START Records supplied

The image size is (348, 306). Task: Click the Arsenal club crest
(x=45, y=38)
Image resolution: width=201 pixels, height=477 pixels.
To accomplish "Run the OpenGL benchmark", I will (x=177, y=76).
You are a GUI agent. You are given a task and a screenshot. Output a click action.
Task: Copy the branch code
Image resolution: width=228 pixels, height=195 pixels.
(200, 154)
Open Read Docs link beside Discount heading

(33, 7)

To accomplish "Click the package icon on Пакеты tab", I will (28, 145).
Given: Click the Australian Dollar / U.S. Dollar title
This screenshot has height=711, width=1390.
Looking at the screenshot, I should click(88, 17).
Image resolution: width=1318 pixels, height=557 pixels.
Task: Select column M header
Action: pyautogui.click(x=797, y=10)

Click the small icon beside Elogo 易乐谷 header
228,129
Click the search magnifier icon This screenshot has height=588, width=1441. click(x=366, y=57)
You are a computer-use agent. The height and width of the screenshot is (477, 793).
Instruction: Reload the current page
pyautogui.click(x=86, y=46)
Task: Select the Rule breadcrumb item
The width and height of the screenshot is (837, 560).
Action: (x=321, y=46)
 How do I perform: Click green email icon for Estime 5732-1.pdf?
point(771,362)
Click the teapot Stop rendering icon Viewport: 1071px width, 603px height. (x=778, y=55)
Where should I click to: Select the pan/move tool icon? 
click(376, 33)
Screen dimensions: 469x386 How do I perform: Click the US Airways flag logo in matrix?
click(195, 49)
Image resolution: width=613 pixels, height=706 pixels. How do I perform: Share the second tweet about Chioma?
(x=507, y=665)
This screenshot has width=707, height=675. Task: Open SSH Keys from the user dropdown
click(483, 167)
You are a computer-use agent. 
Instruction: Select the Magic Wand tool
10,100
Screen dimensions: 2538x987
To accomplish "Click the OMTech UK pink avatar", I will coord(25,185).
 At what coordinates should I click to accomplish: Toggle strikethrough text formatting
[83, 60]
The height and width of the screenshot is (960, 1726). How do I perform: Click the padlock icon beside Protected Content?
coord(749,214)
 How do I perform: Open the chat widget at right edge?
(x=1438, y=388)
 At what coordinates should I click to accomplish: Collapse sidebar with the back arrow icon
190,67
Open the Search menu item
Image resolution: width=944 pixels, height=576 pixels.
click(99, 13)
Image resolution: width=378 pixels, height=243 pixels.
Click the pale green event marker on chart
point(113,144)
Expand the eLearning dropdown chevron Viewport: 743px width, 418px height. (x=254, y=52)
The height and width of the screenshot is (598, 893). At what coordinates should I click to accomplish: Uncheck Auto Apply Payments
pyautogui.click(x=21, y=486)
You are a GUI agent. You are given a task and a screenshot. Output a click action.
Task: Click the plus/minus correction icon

END Records supplied

Aim of the task
The job here is to write out all the entries again exactly.

Response
The image size is (348, 306). Task: Click the Arsenal club crest
(x=45, y=38)
Image resolution: width=201 pixels, height=477 pixels.
To accomplish "Run the OpenGL benchmark", I will (x=177, y=76).
You are a GUI agent. You are given a task and a screenshot. Output a click action.
Task: Copy the branch code
Image resolution: width=228 pixels, height=195 pixels.
(200, 154)
Open Read Docs link beside Discount heading

(33, 7)

To accomplish "Click the package icon on Пакеты tab", I will (28, 145).
Given: Click the Australian Dollar / U.S. Dollar title
This screenshot has height=711, width=1390.
Looking at the screenshot, I should click(88, 17).
Image resolution: width=1318 pixels, height=557 pixels.
Task: Select column M header
Action: pyautogui.click(x=797, y=10)

Click the small icon beside Elogo 易乐谷 header
228,129
Click the search magnifier icon This screenshot has height=588, width=1441. click(x=366, y=57)
You are a computer-use agent. The height and width of the screenshot is (477, 793).
Instruction: Reload the current page
pyautogui.click(x=86, y=46)
Task: Select the Rule breadcrumb item
The width and height of the screenshot is (837, 560).
Action: (x=321, y=46)
 How do I perform: Click green email icon for Estime 5732-1.pdf?
point(771,362)
Click the teapot Stop rendering icon Viewport: 1071px width, 603px height. (x=778, y=55)
Where should I click to: Select the pan/move tool icon? 
click(376, 33)
Screen dimensions: 469x386 How do I perform: Click the US Airways flag logo in matrix?
click(195, 49)
Image resolution: width=613 pixels, height=706 pixels. How do I perform: Share the second tweet about Chioma?
(x=507, y=665)
This screenshot has width=707, height=675. Task: Open SSH Keys from the user dropdown
click(483, 167)
You are a computer-use agent. 
Instruction: Select the Magic Wand tool
10,100
Screen dimensions: 2538x987
To accomplish "Click the OMTech UK pink avatar", I will coord(25,185).
 At what coordinates should I click to accomplish: Toggle strikethrough text formatting
[83, 60]
The height and width of the screenshot is (960, 1726). How do I perform: Click the padlock icon beside Protected Content?
coord(749,214)
 How do I perform: Open the chat widget at right edge?
(x=1438, y=388)
 At what coordinates should I click to accomplish: Collapse sidebar with the back arrow icon
190,67
Open the Search menu item
Image resolution: width=944 pixels, height=576 pixels.
click(99, 13)
Image resolution: width=378 pixels, height=243 pixels.
Click the pale green event marker on chart
point(113,144)
Expand the eLearning dropdown chevron Viewport: 743px width, 418px height. (x=254, y=52)
The height and width of the screenshot is (598, 893). At what coordinates should I click to accomplish: Uncheck Auto Apply Payments
pyautogui.click(x=21, y=486)
You are a GUI agent. You are given a task and a screenshot. Output a click action.
Task: Click the plus/minus correction icon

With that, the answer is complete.